Since I have been Home Secretary, I have endeavoured to get around as much as possible and to see for myself. All of us who are Members of Parliament know that a visit to a prison does not show us all that we would like to know. A prison sentence will teach one more than a one-day visit. Nevertheless, I never visit a prison without learning something, and I should like the House to know that in 1963 I personally visited 14 prisons, three borstals and four detention centres. My hon. Friend the Joint Under-Secretary and my other two Ministerial colleagues between them paid 36 visits and we are aiming at securing that all the 90 or so establishments under the Prison Department of the Home Office will have received a Ministerial visit before long.

I have taken considerable interest in these new rules and I myself would not claim for a moment that they are perfect. One has to take a certain moment of time and produce a new set of rules and one has to put in the standing orders those things which are most likely to change and be adapted, because it is easier and quicker to alter the standing orders than it is to alter the rules.
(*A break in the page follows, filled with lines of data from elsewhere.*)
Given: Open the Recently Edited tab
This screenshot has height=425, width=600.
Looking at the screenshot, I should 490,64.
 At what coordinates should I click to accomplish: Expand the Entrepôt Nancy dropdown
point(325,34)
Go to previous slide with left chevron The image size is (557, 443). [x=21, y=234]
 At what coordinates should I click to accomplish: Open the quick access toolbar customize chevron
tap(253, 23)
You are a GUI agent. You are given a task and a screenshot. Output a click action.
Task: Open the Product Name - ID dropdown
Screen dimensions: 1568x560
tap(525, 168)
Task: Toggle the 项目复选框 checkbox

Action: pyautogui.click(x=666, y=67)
If one compares these rules with those of days long gone by, one sees the enormous improvement and how fantastic it is to describe some of these rules as mediæval. The rules in 1899 were far more numerous. At that time, there were 312 rules governing local prisons alone and 190 governing convict prisons. We have steadily got these simplified and I think that the House would agree that all the time we are getting them into simpler and more comprehensible language, and we now have them down to about 100.
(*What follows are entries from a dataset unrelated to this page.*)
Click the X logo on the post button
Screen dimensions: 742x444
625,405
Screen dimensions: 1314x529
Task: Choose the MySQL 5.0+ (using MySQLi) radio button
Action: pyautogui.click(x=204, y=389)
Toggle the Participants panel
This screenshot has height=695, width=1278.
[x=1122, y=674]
For example, there is Rule 3, the classification rule, to which the hon. Member for Oldham, West (Mr. Hale) referred. The detailed old classification rules are out of date now because we need greater flexibility. The old 1949 rules, which we are now supplanting, envisaged there being large numbers of young prisoners serving prison sentences. There were in 1949, but the numbers are now very different.
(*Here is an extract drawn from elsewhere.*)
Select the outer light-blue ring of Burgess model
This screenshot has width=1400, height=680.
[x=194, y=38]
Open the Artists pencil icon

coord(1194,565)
My aim is to get all young people under 21 out of prison, apart from a few cases of very serious offences. Although at present we cannot because we have not yet got all the accommodation, in general we want to make that our aim. Already, since 1st August, last year, no young people under 17 can be sent to prison. We are making steady progress in these directions.

Overcrowding and work in prison have been mentioned and I should like to deal with these two major issues before endeavouring to answer as many detailed points as I can. It is a shocking thing that there should be three in a cell, but I do not regard that as the greatest evil in the present prison system. The greatest evil is that so many of these men, whom we want to be training to stand on their own feet and earn their own living outside, are not able in prison to do more than about an 18 or 20-hour working week. I intend to make that my first objective and I have already put certain changes in hand. I am already setting myself to make the necessary plans to increase the normal working hours in those prisons where they are now shortest, and I think that we should take one target after another and steadily increase them as near as we can to a normal working week.

Overcrowding at the peak time was about a year ago when there were 8,624 prisoners sleeping three in a cell. We have now got that down by nearly25 per cent. The latest figure I had was 6,555. That is partly due to the fact that there are not so many in prison at the moment, for one reason or another, but it is also partly due to the very substantial prison building which we have in hand, and which is now coming to fruition.

Last July, I opened—one cannot open a prison, but whatever one does to a prison; I do not think that one can close a new prison, either—I inaugurated the first new purpose built secure prison for men that had been inaugurated for 50 years, since Camp Hill Prison, in the Isle of Wight, was inaugurated by my predecessor the right hon. Member for Woodford (Sir W. Churchill). That teaches two things.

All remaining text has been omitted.